Difference between revisions of "Aufgaben:Exercise 4.15: Optimal Signal Space Allocation"

Special cases of  "8–QAM"

(1)  Because of  $M = 8$   ⇒   $b = 3$,  the average signal energy per bit is  $E_{\rm B} = E_{\rm S}/3$,  where the average signal energy per symbol  $(E_{\rm S})$  is to be calculated as the mean square distance of the signal space points from the origin.  With  $r = 1$  one obtains:

$$E_{\rm S} = {1}/{8 } \cdot ( 4 \cdot r^2 + 4 \cdot R^2) = ({1 + R^2})/{2 }$$

$$\Rightarrow \hspace{0.3cm} E_{\rm B} = {E_{\rm S}}/{3} = ({1 + R^2})/{6} \hspace{0.05cm}.$$

In particular:

• For  $R = 1$,  there is an  "8–PSK"   ⇒   $E_{\rm S} = 1$  and  $E_{\rm B} \ \underline {= 0.333}$  (see left graph).

• The right graph is valid for  $R = \sqrt{2}$.  In this case,  $E_{\rm B} \ \underline {= 0.5}$.

Note that these energies actually still have to be multiplied by the normalization energy $E$.
(2)  All statements are true:

To calculate minimum distance

• In the drawn example on the front page with  $R = R_{\rm max}$,  the distance between two neighboring blue points is exactly the same as the distance between a red (outer) and a blue (inner) point.

• For $R > R_{\rm max}$,  the distance between two blue points is the smallest.

• For $R < R_{\rm min}$,  the minimum distance occurs between two red points.

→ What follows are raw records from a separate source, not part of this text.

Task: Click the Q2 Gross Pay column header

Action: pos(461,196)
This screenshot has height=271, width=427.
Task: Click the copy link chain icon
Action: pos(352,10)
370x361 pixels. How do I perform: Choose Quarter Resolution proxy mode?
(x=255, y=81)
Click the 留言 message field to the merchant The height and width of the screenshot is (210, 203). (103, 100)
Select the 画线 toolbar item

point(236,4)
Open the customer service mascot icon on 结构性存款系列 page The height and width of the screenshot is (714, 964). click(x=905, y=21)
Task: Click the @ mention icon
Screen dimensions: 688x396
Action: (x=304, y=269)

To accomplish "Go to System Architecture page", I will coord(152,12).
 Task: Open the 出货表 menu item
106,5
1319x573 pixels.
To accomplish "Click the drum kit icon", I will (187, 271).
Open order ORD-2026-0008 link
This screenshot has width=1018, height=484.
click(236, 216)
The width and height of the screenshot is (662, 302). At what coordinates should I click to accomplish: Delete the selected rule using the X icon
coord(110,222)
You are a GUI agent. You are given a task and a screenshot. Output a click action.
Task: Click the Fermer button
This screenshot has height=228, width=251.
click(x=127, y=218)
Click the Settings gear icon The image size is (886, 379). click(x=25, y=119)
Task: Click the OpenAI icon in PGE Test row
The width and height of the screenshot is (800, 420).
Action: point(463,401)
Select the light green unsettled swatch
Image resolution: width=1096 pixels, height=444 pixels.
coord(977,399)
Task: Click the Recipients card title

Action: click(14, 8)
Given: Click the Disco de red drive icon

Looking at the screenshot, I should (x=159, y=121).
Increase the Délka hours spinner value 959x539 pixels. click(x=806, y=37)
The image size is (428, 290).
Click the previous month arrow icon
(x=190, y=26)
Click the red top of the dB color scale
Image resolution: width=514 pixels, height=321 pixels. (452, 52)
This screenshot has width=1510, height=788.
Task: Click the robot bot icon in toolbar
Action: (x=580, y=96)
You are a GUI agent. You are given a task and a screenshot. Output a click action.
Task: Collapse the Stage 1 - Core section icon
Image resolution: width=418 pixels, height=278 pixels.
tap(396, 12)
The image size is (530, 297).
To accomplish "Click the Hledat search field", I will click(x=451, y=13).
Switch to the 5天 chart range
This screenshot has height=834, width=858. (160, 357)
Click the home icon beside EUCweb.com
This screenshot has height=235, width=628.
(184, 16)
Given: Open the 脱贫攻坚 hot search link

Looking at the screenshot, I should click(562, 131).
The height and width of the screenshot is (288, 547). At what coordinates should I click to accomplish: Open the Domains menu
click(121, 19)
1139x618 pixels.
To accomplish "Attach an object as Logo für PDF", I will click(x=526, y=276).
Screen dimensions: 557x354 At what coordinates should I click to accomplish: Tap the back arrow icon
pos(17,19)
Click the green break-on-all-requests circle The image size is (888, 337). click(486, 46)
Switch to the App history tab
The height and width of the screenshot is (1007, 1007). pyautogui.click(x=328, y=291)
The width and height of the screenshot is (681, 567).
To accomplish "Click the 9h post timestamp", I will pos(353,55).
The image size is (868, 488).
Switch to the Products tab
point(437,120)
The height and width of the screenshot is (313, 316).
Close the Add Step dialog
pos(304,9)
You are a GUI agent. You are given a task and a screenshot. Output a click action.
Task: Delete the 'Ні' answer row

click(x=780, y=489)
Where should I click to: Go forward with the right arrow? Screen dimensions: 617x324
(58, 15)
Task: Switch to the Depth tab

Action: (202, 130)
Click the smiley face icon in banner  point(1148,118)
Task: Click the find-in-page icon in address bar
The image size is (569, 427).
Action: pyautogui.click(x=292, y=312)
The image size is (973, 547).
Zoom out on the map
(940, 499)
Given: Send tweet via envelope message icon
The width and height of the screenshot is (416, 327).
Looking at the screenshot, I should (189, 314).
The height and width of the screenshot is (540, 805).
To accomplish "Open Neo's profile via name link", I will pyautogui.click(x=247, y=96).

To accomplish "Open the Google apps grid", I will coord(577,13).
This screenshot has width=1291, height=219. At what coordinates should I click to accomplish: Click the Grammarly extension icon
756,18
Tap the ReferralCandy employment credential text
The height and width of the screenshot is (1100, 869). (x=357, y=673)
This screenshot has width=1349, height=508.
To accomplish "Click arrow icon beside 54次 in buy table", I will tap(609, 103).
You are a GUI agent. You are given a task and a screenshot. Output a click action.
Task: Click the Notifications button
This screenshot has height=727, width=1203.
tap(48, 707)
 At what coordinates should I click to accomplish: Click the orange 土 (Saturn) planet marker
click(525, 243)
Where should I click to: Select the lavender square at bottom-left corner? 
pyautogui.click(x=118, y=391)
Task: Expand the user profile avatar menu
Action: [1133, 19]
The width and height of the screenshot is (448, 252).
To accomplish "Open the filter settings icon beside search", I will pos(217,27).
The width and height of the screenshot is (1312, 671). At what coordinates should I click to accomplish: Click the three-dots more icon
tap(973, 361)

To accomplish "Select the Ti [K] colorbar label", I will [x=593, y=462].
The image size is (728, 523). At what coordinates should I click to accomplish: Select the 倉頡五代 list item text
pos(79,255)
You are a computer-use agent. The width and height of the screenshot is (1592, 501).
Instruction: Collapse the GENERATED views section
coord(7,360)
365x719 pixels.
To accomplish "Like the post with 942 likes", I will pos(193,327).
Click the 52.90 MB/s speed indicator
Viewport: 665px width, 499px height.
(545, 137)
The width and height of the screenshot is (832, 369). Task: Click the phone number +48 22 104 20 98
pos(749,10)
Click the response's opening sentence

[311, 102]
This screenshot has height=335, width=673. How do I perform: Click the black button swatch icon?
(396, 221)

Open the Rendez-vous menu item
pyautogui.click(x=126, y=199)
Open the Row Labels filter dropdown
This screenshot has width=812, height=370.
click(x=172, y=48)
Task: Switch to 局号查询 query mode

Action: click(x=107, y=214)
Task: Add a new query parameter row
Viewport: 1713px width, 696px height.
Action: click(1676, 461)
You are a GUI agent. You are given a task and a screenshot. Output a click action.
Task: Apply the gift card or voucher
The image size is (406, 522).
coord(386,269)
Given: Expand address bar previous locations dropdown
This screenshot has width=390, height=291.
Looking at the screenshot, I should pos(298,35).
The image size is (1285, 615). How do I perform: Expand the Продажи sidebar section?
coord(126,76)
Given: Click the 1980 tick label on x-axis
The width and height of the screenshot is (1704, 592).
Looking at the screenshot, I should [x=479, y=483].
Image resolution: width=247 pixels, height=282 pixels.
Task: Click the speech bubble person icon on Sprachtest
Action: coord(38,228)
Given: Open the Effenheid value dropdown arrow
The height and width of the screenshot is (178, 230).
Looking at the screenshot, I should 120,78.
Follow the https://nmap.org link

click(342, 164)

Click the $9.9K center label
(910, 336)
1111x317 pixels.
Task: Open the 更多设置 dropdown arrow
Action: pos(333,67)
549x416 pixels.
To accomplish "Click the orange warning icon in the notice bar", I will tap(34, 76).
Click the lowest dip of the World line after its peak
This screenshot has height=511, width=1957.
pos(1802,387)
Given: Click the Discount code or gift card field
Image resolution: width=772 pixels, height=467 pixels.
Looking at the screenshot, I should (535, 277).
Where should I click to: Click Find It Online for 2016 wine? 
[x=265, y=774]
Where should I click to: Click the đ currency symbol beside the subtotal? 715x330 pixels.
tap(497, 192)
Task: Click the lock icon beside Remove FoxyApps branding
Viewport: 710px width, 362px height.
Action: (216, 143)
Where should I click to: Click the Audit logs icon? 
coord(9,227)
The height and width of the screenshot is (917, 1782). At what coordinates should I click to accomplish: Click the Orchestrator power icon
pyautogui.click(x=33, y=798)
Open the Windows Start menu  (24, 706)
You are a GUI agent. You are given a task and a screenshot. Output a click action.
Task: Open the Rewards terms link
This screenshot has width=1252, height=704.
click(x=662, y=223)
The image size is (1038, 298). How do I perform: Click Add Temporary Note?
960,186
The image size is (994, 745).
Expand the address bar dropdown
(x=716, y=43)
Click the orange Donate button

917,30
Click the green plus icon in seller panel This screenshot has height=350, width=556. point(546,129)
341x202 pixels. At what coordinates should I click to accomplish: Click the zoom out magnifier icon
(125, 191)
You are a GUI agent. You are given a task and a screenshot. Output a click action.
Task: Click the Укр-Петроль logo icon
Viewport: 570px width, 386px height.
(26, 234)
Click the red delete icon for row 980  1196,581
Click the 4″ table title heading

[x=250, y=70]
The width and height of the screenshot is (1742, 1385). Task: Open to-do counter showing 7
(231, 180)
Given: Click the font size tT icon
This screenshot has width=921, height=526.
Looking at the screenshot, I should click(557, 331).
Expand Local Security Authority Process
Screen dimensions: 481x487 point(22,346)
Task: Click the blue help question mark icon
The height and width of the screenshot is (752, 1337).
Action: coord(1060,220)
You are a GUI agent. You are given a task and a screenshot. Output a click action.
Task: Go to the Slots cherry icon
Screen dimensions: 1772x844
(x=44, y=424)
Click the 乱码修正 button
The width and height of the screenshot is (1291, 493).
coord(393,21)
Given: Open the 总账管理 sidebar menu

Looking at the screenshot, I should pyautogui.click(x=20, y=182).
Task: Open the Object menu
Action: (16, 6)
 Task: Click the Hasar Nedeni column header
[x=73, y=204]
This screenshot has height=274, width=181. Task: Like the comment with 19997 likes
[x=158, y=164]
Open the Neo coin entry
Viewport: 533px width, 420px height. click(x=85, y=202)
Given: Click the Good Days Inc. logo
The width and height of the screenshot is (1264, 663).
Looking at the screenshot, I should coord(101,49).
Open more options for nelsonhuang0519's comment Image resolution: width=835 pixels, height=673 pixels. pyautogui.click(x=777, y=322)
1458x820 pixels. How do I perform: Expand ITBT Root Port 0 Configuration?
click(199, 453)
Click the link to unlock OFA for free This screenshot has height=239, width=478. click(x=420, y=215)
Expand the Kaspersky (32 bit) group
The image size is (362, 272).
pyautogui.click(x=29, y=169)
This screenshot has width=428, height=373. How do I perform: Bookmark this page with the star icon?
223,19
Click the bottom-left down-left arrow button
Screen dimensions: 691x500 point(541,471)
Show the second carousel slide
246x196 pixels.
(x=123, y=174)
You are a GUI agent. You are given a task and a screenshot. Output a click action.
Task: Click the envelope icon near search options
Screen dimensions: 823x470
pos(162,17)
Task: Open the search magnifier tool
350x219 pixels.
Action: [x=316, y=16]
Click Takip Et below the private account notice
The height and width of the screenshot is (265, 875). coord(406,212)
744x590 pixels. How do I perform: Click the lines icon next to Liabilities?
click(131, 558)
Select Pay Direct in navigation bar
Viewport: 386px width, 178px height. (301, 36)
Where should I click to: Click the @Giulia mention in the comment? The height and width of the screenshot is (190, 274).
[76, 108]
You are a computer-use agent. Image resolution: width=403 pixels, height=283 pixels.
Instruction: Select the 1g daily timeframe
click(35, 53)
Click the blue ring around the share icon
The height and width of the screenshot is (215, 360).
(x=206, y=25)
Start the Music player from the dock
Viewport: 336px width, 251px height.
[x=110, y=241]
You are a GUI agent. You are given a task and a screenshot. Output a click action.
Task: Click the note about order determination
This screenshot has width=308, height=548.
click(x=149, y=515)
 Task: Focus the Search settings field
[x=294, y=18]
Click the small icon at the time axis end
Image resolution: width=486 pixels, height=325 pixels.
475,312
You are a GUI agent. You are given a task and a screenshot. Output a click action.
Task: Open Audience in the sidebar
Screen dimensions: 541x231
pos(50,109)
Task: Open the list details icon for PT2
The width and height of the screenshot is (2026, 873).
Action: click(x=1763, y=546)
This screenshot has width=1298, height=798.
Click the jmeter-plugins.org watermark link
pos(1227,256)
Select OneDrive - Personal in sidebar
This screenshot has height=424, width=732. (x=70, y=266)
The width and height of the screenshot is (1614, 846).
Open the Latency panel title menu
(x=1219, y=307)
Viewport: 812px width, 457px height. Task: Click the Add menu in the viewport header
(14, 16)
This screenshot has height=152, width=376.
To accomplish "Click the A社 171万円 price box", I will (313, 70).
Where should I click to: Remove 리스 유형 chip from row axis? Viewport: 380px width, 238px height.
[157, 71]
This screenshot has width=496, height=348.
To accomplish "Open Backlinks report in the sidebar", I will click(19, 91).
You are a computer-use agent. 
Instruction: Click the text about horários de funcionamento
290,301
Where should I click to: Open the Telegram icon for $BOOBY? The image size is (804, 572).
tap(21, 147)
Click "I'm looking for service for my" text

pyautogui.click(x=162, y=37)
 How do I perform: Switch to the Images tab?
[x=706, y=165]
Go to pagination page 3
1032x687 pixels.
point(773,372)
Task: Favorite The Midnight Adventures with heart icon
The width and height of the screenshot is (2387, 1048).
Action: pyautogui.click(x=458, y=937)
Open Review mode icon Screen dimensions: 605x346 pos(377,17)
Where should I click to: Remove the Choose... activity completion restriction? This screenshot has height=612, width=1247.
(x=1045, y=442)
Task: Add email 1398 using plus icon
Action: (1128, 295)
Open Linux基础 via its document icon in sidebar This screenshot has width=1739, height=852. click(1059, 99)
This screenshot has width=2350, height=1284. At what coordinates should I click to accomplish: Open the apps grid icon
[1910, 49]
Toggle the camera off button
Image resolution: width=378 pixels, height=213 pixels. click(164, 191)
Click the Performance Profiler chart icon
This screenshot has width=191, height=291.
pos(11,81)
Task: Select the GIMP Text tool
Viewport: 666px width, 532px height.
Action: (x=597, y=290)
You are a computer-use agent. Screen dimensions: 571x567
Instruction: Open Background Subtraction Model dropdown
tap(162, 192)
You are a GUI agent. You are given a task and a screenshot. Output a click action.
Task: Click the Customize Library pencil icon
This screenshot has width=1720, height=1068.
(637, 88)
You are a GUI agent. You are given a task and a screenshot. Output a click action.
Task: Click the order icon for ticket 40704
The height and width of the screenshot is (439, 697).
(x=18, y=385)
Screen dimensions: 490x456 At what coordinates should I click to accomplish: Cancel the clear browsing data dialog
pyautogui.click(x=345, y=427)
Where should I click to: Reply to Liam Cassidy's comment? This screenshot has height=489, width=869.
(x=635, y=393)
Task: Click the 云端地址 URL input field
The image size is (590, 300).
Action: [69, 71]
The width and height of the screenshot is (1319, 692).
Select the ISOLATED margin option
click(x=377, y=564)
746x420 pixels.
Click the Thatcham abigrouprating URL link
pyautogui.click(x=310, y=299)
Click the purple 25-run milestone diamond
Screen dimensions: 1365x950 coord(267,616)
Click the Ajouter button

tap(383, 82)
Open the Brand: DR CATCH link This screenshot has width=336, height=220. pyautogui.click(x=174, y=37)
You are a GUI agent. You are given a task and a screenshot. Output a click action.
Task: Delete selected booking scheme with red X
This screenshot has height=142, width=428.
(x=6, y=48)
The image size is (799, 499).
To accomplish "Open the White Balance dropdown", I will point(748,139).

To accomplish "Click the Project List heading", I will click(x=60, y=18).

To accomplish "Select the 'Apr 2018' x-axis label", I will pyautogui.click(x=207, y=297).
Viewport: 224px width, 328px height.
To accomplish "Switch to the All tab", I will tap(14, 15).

(3)  The graphic illustrates the geometric calculation.  With  "Pythagoras"  one obtains:

$$d_{\rm min}^2 =(R/\sqrt{2})^2 + (R/\sqrt{2}-1)^2 = 1 - \sqrt{2} \cdot R + R^2$$

$$ \Rightarrow \hspace{0.3cm}d_{\rm min} = \sqrt{ 1 - \sqrt{2} \cdot R + R^2} \hspace{0.05cm}.$$

• In particular,  for $R = 1$  ("8–PSK"):

$$d_{\rm min} = \sqrt{ 2 - \sqrt{2} } \hspace{0.1cm} \underline{= 0.765} \hspace{0.1cm} (= 2 \cdot \sin (22.5^{\circ}) ) \hspace{0.05cm}.$$

• In contrast,  for  $\underline {R = \sqrt{2}}$  corresponding to the right graph for subtask  (1),  the minimum distance is  $d_{\rm min} \ \underline {= 1}$.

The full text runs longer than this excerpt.